05/05/2016 – Il leader dei ribelli, Riek Machar, è rientrato in patria per recuperare il suo incarico di vicepresidente del Sud Sudan, e il 29 aprile è stata annunciata la formazione di un governo di unità nazionale che dovrebbe traghettare il Paese verso nuove elezioni entro 30 mesi.
Un esecutivo di transizione formato da 16 ministri nominati dal presidente, Salva Kiir, 10 ministri della fazione di Machar e 4 dei partiti minoritari di opposizione. I ministeri della Difesa e delle Finanze sono rimasti in mano al presidente Kiir, mentre all’ex ribelle Dak Duop Bichok è andato l’incarico di ministro del petrolio, unica fonte di introiti del Paese. All’opposizione è stato assegnato il dicastero dell’agricoltura e della sicurezza alimentare, decisivo per un Paese, come il Sud Sudan, afflitto da carestie e siccità e dove almeno 5 milioni di abitanti vive di sussidi alimentari.
Premesse, queste, che fanno ben sperare in una definitiva concretizzazione dei trattati di pace siglati ad agosto e finora rimasti sulla carta, anche se la rivalità tra le due fazioni – governativi e ribelli – resta alta e i frutti della convivenza rimangono tutti da provare.
Gli scontri in Sud Sudan sono iniziati due anni dopo la proclamazione d’indipendenza, nel 2013. Kiir aveva accusato Machar di aver pianificato un colpo di Stato per far cadere il suo governo, innescando disordini e guerriglie interne tra le due principali etnie del Paese: i Dinka, gruppo dominante a supporto di Kiir, e i Nuer, alleati di Machar. Ne sono seguiti 25 mesi di scontri etnico-tribali, con migliaia di morti e oltre 2 milioni di sfollati, su una popolazione totale di 11 milioni di persone.
Il 26 agosto 2015 le parti in lotta sono state spinte a firmare un accordo di pace, sotto la pressione della comunità internazionale, le minacce incombenti di pesanti sanzioni economiche e l’embargo sull’acquisto di armi al governo del Sud Sudan. Il patto prevedeva la fine immediata dei combattimenti e la deposizione delle armi da parte dei soldati entro 30 giorni, la liberazione dei prigionieri e dei bambini-soldato, la demilitarizzazione della capitale Juba e la formazione di un governo di unità nazionale chiamato a guidare il Paese fino a nuove elezioni.
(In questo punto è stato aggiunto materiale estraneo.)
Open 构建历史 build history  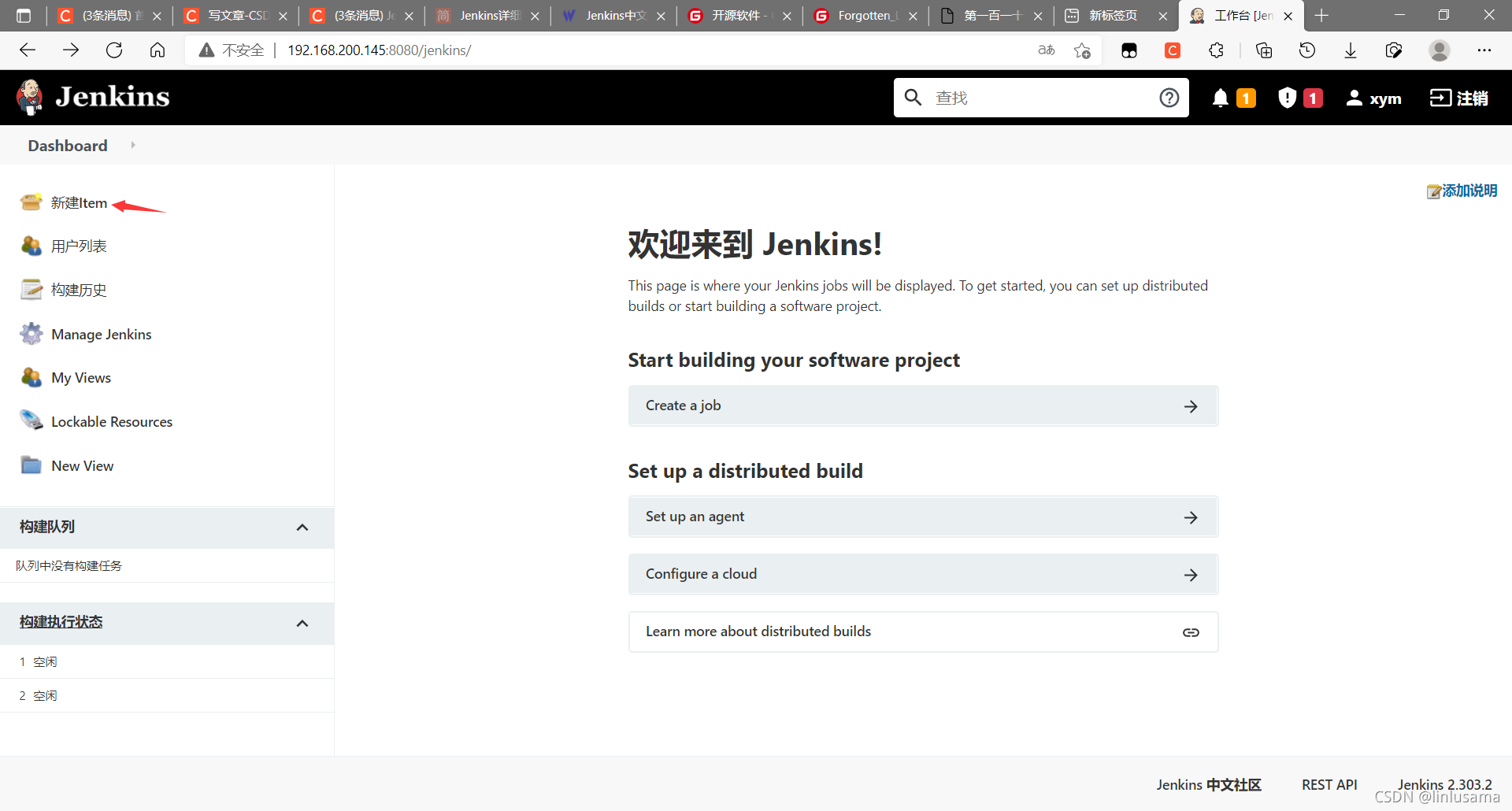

Pur non avendo rispettato tutte queste condizioni, ora i politici sembrano aver raggiunto un compromesso. Ma il Sud Sudan deve ancora affrontare gli enormi strascichi di un conflitto in cui entrambe le fazioni hanno commesso atroci violenze e violazioni dei diritti umani, generando una crisi umanitaria seconda solo a quella siriana.